----- EXTRAIT FOURNI
Gérôme Truc est agrégé de sciences économiques et sociales, docteur en sociologie, chargé de recherche au CNRS
Pourquoi enseigner la sociologie à l'école ?
Il y a une dizaine d’années, Bernard Lahire plaidait déjà pour un enseignement précoce des sciences sociales, dès l’école primaire. Les savoirs qui en sont issus, fruits d’une démarche scientifique, sont essentiels à tous les citoyens et il n’y a donc pas de raison que l’école ne s’appuie pas dessus. Pour certains « pères fondateurs » de la sociologie, comme Émile Durkheim, c’est même l’une des finalités de cette science depuis sa création. Les savoirs produits par les sciences sociales apparaissent, en effet, de « premières nécessités » pour vivre dans les sociétés d’aujourd’hui. Quel que soit son niveau d’étude, tout le monde est confronté aux questions des différences culturelles, de la cohésion sociale, du comment vivre ensemble tout en étant différent, à une échelle parfois très locale.
Quelles questions de société impactent l'école et les élèves ?
Il y en a beaucoup ! Mais, on peut retenir deux exemples récents qui me semblent assez parlants. Les attaques terroristes d’abord : ce sont typiquement des événements qu’on voudrait garder en dehors de l’école, mais dont les élèves peuvent avoir pourtant besoin de parler. Et la pandémie de Covid-19, qui, elle aussi, est venue faire irruption et bousculer les pratiques pédagogiques. Elle a amené les enfants à s’interroger sur des vécus différents, « chez moi, chez toi, comment c’était quand on était confiné », ceux qui ont un jardin, d’autres qui n’en ont pas, ceux qui ont une maison ou un petit appartement... On se retrouve alors vite face au problème des inégalités de santé : « Est-on tous égaux face aux maladies ? ». Les attentats, eux, mettent en jeu la cohésion sociale : pourquoi a-t-on eu besoin de se rassembler en réaction à ces attaques ? Qu’est-ce que cela dit des sociétés dans lesquelles on vit ? L’idée, en proposant une méthode pour affronter ces questions en classe, est tout simplement d’essayer d’aider les élèves à faire sens de ce qui se passe dans la société dans laquelle ils vivent.
----------
----- DONNÉES SOURCES
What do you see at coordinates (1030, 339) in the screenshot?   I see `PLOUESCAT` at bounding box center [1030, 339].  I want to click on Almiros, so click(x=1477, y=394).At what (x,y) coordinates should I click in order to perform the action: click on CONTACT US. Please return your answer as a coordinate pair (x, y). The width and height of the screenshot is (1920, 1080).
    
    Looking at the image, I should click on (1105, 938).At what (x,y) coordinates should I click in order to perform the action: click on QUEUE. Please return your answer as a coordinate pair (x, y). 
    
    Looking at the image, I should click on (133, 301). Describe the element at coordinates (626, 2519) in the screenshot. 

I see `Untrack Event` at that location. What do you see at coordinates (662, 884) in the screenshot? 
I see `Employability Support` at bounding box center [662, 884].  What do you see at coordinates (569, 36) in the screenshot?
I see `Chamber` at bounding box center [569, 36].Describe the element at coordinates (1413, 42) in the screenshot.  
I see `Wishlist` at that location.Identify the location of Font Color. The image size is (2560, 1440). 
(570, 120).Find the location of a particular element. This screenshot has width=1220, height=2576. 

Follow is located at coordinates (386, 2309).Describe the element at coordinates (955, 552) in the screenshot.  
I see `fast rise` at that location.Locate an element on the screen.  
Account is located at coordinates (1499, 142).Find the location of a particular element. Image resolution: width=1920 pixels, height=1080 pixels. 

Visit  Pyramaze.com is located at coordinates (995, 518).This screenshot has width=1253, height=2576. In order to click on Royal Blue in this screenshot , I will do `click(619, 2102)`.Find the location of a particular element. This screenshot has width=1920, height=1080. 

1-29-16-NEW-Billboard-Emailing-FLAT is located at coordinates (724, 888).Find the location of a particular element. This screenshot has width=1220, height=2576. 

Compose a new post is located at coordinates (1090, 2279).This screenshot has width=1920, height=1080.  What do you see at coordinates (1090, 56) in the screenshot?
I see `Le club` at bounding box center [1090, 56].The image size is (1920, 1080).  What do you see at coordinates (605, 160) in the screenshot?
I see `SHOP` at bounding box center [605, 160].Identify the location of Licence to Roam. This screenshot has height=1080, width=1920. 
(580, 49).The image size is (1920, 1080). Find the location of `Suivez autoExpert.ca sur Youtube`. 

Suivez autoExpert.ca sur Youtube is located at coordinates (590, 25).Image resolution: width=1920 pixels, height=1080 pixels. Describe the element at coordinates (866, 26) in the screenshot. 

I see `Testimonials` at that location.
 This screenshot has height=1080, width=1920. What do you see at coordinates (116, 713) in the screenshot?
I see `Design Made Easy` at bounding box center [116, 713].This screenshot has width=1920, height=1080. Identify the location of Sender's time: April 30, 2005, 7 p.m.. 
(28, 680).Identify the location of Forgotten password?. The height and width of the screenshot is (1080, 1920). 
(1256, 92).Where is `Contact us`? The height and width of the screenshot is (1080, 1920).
----------
### CONSIGNES:
A. D'après l'extrait, quand Bernard Lahire plaidait-il déjà pour un enseignement précoce des sciences sociales ?
B. Modifiez le passage de l'extrait qui va de « Il y a une dizaine » jusqu'à « les élèves ? » inclus, en y remplaçant « essentiels » par « indispensables ».
Les lignes n'ont aucun rapport avec l'extrait.

### RÉPONSES ATTENDUES:
A. Il y a une dizaine d'années.

B.
Il y a une dizaine d’années, Bernard Lahire plaidait déjà pour un enseignement précoce des sciences sociales, dès l’école primaire. Les savoirs qui en sont issus, fruits d’une démarche scientifique, sont indispensables à tous les citoyens et il n’y a donc pas de raison que l’école ne s’appuie pas dessus. Pour certains « pères fondateurs » de la sociologie, comme Émile Durkheim, c’est même l’une des finalités de cette science depuis sa création. Les savoirs produits par les sciences sociales apparaissent, en effet, de « premières nécessités » pour vivre dans les sociétés d’aujourd’hui. Quel que soit son niveau d’étude, tout le monde est confronté aux questions des différences culturelles, de la cohésion sociale, du comment vivre ensemble tout en étant différent, à une échelle parfois très locale.
Quelles questions de société impactent l'école et les élèves ?